What then, are we to make of a project like Agrippa (a book of the dead), an art book that was created in 1992 by novelist William Gibson, artist Dennis Ashbaugh and publisher Kevin Begos, in order to deliberately confound the cultural imperative to preserve both art and digital culture? Agrippa's creators dreamed of creating an object that would elude the best intentions of both archivists and historians, using fading images and an encryption scheme that would destroy lines of a digitally generated poem as soon as they were read. Ironically, creating an object that ensured its own self-destruction proved to be somewhat more difficult than expected, leaving nearly 100 of the books in various states of preservation. Perhaps the most ambitious attempt to collect and analyze Agrippa was undertaken by the Transcriptions Project, a group of researchers at U.C. Santa Barbara. Their resulting online archive, The Agrippa Files, brings together a vast array of information about the book, along with a profusion of surrounding documentation that is part of its legacy.

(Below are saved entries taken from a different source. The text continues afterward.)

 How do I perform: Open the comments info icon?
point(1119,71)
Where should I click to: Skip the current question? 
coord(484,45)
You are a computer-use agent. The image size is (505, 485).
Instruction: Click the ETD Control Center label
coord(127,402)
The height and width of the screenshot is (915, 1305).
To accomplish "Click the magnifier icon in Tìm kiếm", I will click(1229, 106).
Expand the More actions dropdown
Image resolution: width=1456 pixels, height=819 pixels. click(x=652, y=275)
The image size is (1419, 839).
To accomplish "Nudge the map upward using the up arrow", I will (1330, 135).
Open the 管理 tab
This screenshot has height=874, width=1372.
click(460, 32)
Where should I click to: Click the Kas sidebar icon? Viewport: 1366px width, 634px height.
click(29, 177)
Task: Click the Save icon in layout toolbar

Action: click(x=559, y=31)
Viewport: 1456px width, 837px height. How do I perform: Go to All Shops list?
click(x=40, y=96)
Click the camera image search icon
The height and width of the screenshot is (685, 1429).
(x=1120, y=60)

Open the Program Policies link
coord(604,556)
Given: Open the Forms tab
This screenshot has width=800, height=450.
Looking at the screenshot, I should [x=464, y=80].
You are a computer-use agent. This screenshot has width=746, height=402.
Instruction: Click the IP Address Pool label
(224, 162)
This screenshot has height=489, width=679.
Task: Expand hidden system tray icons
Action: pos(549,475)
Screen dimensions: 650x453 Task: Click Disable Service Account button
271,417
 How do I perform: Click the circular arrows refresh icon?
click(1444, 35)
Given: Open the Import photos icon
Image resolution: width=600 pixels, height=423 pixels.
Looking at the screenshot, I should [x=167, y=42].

What makes The Agrippa Files a remarkable work of digital scholarship is the sophistication with which it pursues the notion of a concrete object at the center of its investigation. Far from simply fetishizing the book and its notoriety, The Transcriptions group explores ways of making Agrippa available to the world as both a concept and a physical object, presenting, for example, simulations of Ashbaugh's largely unsuccessful attempt at inserting disappearing images in the book. Likewise, the text of Gibson's auto-encrypting poem is notably absent from the project, apparently as a result of rights issues, but coincidentally offering an allegory for the impossibility of retrieving the thing itself.